[PROVIDED DATA]

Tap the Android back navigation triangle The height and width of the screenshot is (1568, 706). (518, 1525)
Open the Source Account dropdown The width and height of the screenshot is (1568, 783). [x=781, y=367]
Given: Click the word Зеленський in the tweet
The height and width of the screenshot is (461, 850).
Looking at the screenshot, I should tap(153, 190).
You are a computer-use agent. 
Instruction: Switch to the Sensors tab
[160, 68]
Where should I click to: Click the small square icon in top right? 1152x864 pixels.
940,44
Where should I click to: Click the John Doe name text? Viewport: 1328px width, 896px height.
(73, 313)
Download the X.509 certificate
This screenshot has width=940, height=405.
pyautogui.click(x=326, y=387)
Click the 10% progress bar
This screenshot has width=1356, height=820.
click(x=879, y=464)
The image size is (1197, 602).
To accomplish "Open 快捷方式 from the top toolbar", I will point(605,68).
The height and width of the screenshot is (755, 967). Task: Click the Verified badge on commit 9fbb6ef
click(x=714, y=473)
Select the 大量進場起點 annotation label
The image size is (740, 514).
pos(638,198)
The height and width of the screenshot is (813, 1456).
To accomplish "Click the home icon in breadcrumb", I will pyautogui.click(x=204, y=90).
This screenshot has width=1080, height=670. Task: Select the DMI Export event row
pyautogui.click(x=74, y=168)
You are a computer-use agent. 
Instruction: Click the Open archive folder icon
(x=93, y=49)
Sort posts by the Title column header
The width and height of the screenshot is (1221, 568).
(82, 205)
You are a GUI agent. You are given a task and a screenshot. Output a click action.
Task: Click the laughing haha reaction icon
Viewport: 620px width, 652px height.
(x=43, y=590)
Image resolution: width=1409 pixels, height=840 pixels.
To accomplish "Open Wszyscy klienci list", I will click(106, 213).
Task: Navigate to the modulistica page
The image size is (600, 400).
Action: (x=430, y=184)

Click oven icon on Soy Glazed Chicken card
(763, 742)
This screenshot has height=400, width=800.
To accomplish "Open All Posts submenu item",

[/PROVIDED DATA]

• TASK TO COMPLETE: A faithful copy of the lines from the line containing "Viewport: 620px width, 652px height." to the end of the data should be set down, both ends included, and nothing more.

• WRITTEN ANSWER:
Viewport: 620px width, 652px height.
(x=43, y=590)
Image resolution: width=1409 pixels, height=840 pixels.
To accomplish "Open Wszyscy klienci list", I will click(106, 213).
Task: Navigate to the modulistica page
The image size is (600, 400).
Action: (x=430, y=184)

Click oven icon on Soy Glazed Chicken card
(763, 742)
This screenshot has height=400, width=800.
To accomplish "Open All Posts submenu item",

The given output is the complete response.